> _Task objective_
List each line of the material below that contains the word "return", copying every such line in full.
# # #
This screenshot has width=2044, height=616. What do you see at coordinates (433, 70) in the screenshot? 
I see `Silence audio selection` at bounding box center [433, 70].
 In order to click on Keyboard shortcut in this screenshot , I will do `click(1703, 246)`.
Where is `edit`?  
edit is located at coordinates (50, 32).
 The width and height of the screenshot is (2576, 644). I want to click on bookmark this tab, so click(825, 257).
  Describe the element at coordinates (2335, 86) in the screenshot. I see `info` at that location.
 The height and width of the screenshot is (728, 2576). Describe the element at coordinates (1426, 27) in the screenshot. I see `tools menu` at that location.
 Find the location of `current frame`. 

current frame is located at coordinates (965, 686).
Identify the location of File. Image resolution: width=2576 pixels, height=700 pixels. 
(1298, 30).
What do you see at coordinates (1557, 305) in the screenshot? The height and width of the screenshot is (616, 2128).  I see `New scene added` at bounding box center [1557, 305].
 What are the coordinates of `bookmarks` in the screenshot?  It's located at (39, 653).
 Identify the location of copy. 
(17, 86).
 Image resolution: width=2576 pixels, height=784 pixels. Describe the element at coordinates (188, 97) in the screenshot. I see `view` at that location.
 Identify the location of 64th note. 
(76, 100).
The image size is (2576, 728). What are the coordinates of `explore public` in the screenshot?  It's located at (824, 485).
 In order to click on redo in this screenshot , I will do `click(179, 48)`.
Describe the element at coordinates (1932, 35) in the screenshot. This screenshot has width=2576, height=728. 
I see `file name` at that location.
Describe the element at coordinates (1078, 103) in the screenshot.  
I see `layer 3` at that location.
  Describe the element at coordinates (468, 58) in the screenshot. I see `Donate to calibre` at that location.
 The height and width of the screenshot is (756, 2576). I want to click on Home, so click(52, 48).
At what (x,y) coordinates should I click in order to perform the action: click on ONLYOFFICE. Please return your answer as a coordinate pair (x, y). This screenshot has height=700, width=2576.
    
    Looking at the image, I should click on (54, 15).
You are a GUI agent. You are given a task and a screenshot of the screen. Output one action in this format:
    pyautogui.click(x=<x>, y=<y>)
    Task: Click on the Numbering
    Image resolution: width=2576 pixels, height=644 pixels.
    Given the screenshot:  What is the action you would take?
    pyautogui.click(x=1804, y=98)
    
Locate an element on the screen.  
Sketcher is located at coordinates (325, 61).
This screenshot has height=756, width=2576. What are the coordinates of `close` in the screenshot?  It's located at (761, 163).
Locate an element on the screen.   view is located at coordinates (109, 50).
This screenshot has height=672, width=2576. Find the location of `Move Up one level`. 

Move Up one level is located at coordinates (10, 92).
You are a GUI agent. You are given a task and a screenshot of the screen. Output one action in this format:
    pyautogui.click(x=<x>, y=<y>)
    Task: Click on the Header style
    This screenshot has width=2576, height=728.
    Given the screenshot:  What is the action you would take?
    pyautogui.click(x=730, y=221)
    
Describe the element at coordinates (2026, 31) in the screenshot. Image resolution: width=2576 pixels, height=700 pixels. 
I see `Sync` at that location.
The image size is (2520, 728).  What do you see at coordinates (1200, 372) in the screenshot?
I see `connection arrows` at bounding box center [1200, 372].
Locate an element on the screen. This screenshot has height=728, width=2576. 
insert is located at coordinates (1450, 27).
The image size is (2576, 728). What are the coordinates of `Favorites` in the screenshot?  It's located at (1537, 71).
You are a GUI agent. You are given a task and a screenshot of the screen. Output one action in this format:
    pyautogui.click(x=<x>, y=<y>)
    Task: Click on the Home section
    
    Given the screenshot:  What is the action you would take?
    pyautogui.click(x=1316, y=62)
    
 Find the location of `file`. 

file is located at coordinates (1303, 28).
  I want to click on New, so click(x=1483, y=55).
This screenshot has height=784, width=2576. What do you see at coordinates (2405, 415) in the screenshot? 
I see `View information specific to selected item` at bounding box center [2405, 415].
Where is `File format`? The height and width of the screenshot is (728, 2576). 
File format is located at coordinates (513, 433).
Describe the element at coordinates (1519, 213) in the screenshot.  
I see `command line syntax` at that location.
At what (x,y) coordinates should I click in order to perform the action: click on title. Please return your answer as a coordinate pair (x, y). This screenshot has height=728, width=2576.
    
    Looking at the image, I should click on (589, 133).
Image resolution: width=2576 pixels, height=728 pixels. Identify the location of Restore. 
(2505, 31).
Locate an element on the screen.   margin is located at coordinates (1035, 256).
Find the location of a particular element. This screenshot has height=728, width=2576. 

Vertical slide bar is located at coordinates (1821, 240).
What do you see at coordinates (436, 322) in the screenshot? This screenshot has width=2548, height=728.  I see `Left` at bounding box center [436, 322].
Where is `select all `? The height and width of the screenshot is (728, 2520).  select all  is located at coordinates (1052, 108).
# # #
> _Result of the task_
At what (x,y) coordinates should I click in order to perform the action: click on ONLYOFFICE. Please return your answer as a coordinate pair (x, y). This screenshot has height=700, width=2576.
At what (x,y) coordinates should I click in order to perform the action: click on title. Please return your answer as a coordinate pair (x, y). This screenshot has height=728, width=2576.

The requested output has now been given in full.